My Brief Book Reviews

I have completely read these books and so I think that they are really good - unless I have made comments otherwise. (Other opinions may vary!)

Thursday, March 20, 2008

A Brave New World

by Audlus Huxley

Being staunchly anti-conformist, I really looked forward to reading
Audlus Huxley's Brave New World. What a stupid book. First of all the
technology in it, though it is to take place about 500 years in the
future is archaic. Second, the made-up names are ridiculously stupid.
Ford ("Oh my Ford!") Director of Hatcheries and Conditioning. Arch-Community-Songster. Social Predestination Room. Obstacle and Electromagnetic Golf.

Then there is one of the "heroes," John as a clichéd "noble savage" who makes himself suffer for no real reason, rebelling against the BNW instead of his birth society which is the one that made him suffer that he so wanted to be part of. Also the Reservation that he comes from where the people truly act like the savages that they are NOT like in real life especially a fairly gentle one such as a Pueblo Indian tribe.

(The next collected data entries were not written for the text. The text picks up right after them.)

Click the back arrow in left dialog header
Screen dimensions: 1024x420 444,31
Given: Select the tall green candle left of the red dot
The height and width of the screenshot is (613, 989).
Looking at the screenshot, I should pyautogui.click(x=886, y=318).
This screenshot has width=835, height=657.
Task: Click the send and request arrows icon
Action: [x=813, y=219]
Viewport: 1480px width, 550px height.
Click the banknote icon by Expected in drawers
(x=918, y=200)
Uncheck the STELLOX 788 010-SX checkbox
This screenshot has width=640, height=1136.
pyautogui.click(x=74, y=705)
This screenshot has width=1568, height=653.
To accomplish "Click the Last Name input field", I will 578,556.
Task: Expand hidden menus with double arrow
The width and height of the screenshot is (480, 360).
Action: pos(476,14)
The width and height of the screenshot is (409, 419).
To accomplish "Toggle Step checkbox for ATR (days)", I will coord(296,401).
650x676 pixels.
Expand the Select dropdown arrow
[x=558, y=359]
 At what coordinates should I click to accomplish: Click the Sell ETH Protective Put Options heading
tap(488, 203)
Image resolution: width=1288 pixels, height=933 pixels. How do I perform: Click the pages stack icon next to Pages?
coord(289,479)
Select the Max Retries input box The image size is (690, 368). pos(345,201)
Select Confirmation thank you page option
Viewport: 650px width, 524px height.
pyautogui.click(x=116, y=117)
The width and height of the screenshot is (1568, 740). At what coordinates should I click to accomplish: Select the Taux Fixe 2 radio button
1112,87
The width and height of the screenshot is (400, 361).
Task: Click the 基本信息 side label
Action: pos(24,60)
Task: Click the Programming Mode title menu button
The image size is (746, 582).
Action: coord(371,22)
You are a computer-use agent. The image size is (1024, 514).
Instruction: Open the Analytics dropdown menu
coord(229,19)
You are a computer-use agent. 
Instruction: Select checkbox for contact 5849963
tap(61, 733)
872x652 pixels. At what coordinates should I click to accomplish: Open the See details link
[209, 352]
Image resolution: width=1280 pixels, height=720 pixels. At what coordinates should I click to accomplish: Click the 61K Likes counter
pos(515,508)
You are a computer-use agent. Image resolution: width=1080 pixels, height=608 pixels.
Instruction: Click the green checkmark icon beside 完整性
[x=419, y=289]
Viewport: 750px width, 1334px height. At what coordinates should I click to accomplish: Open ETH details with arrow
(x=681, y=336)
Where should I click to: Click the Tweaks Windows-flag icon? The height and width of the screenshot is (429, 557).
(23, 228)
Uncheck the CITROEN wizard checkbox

The way that people are brought up in his fictional world would never behave the way that they do in the book as adults. Even though he makes people act like people would in those situations in OUR society, there is no psychological evidence to show that people would act like that in the Brave New World if they were brought up the way that it is depicted. It would not be like it was in the book.

The book ends up being more of an indictment of our present way of living rather than the Brave New World. In fact, the only person that made any philosophical sense, at the end, was one of their leaders, Mond.

I would have stopped reading the book very early on but it is such an "important" book I wanted to finish it hoping it would get better. Outside of Mond's final speech, it didn't. The book may have been an attempt at an indictment of "our" world but it definitely failed at indicting the Brave New World.

Saturday, March 08, 2008

From A High Place (Arshile Gorky)

By Matthew Spender

Another copious bio about a surrealist painter who lived in the first part of the 20th century.